### [WHAT YOU HAVE TO DO]
Leave every image behind and restate the data word for word.
BEGIN
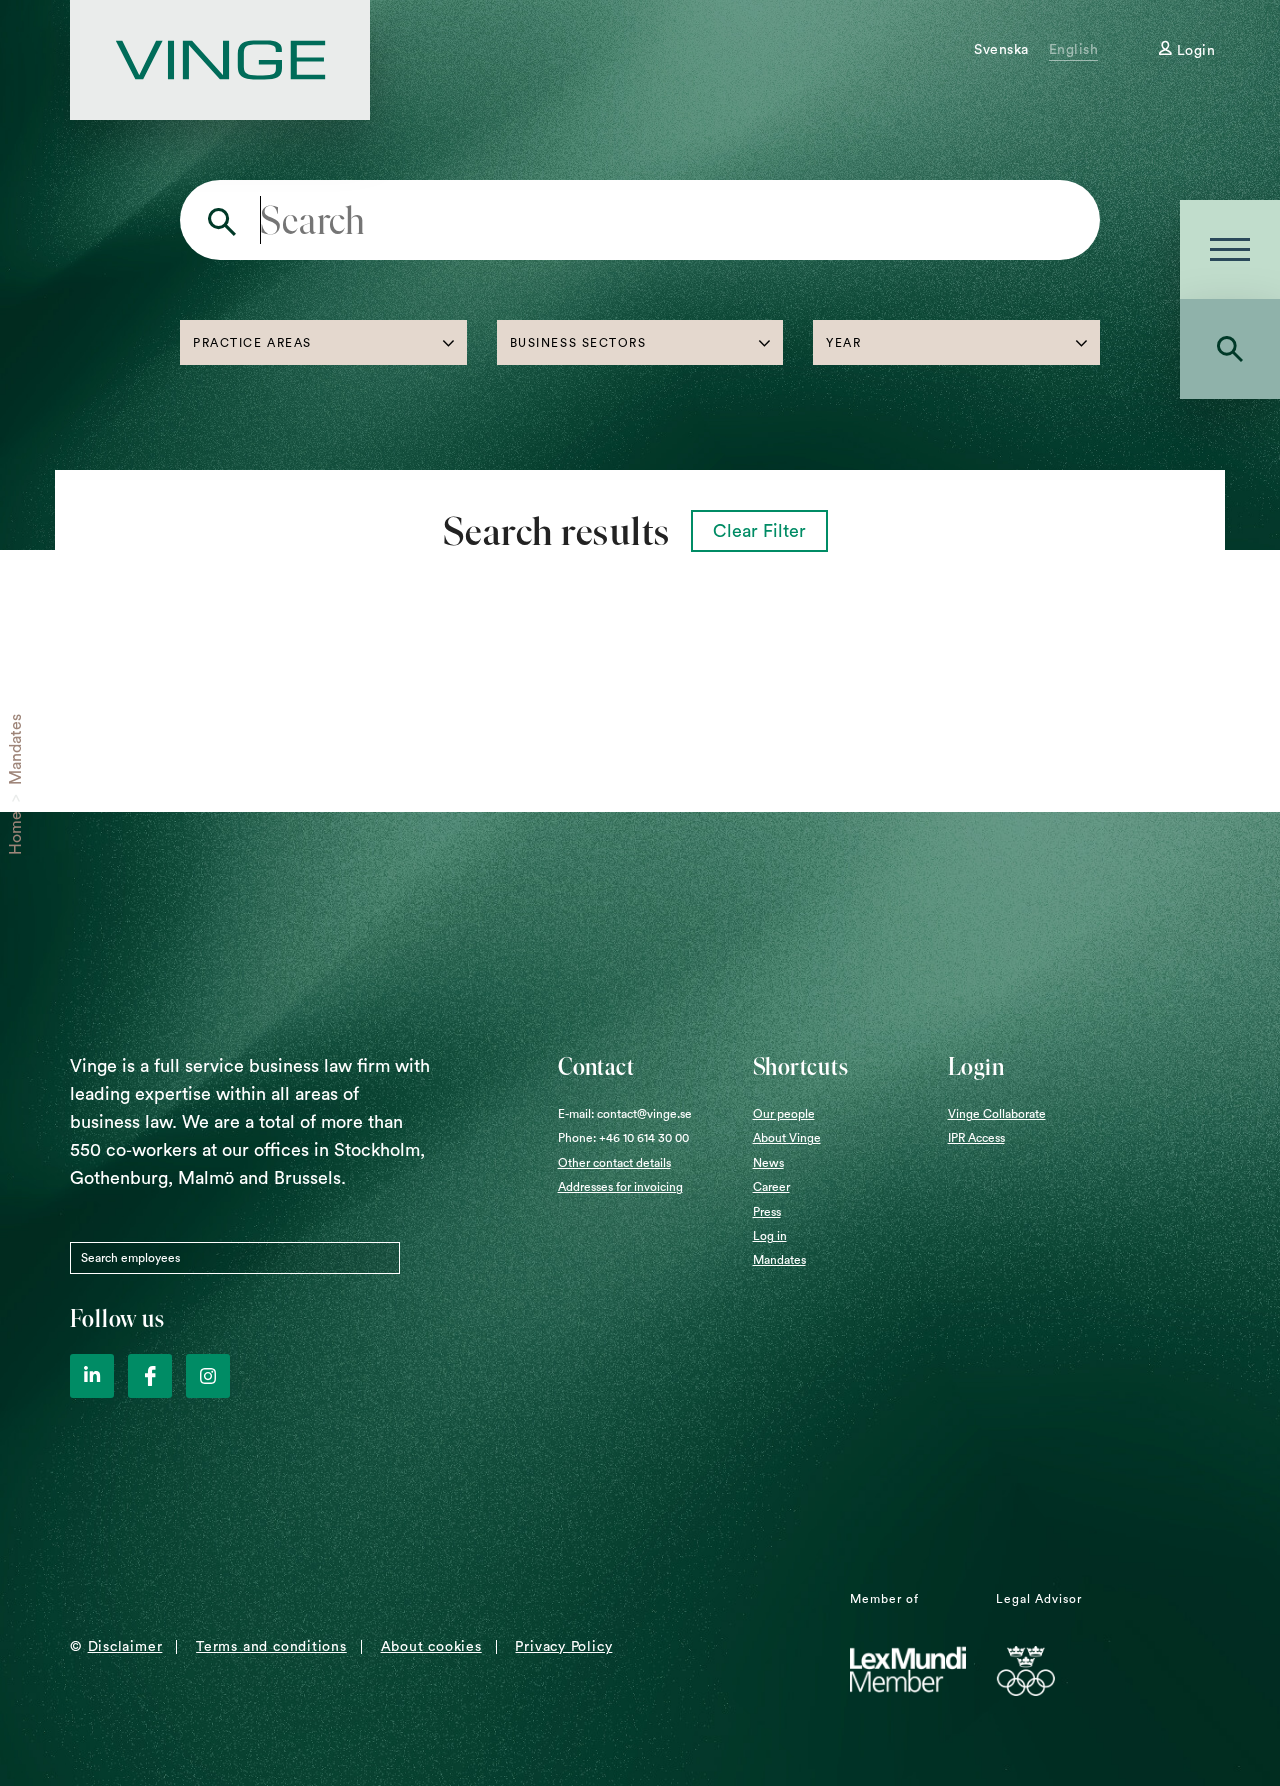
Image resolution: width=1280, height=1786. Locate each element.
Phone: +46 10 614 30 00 (623, 1138)
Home (16, 833)
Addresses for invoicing (620, 1187)
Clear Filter (759, 531)
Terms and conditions (271, 1647)
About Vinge (787, 1138)
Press (767, 1212)
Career (771, 1187)
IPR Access (976, 1138)
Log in (770, 1236)
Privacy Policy (563, 1647)
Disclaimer (125, 1647)
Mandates (16, 749)
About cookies (431, 1647)
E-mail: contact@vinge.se (625, 1114)
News (768, 1163)
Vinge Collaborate (997, 1114)
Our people (784, 1114)
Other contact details (614, 1163)
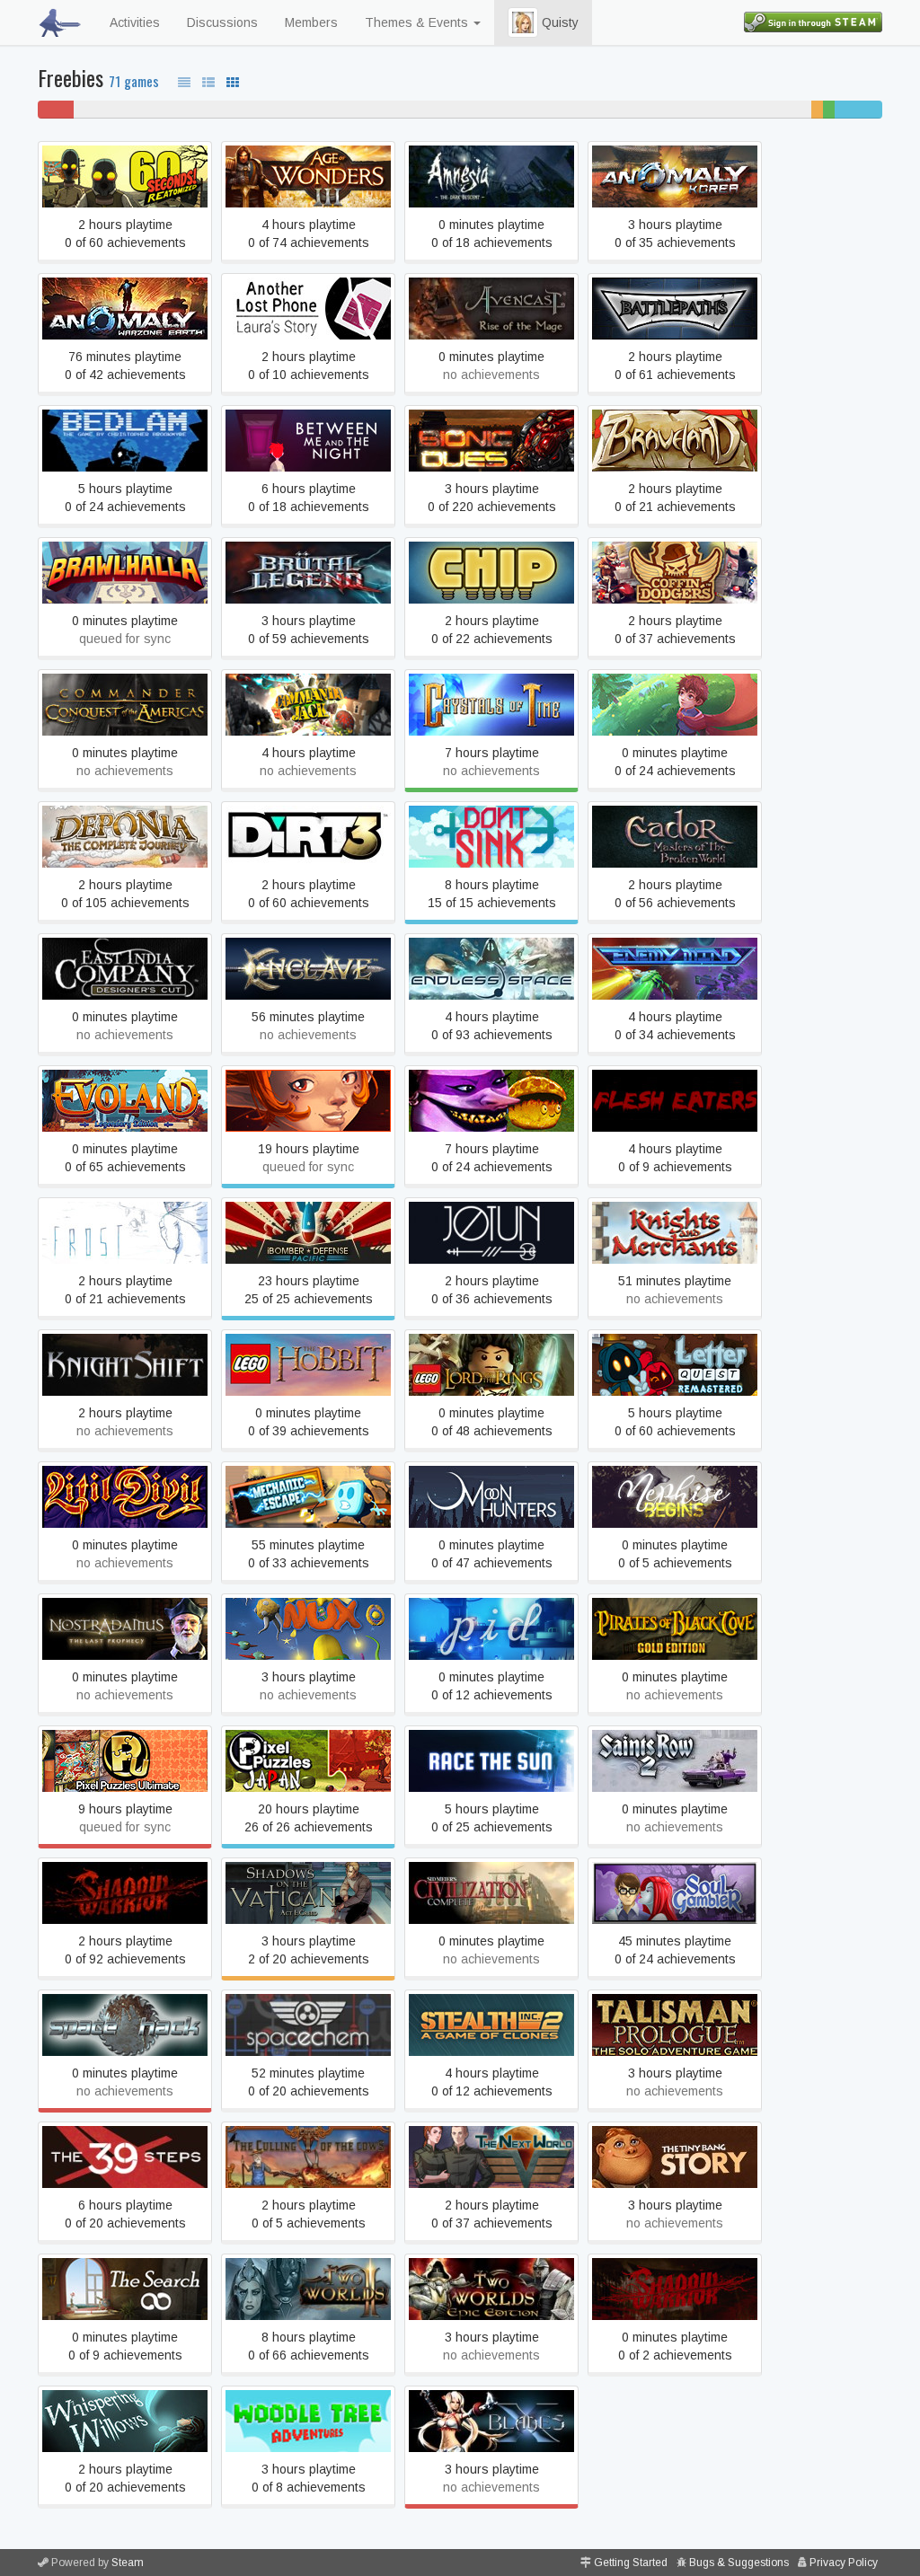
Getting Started (631, 2562)
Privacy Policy (843, 2562)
END
### [RESPONSE TO THE TASK]
Image resolution: width=1280, height=1786. Locate each element.
Phone: +46 10 614 30 00 (623, 1138)
Home (16, 833)
Addresses for invoicing (620, 1187)
Clear Filter (759, 531)
Terms and conditions (271, 1647)
About Vinge (787, 1138)
Press (767, 1212)
Career (771, 1187)
IPR Access (976, 1138)
Log in (770, 1236)
Privacy Policy (563, 1647)
Disclaimer (125, 1647)
Mandates (16, 749)
About cookies (431, 1647)
E-mail: contact@vinge.se (625, 1114)
News (768, 1163)
Vinge Collaborate (997, 1114)
Our people (784, 1114)
Other contact details (614, 1163)
Getting Started (631, 2562)
Privacy Policy (843, 2562)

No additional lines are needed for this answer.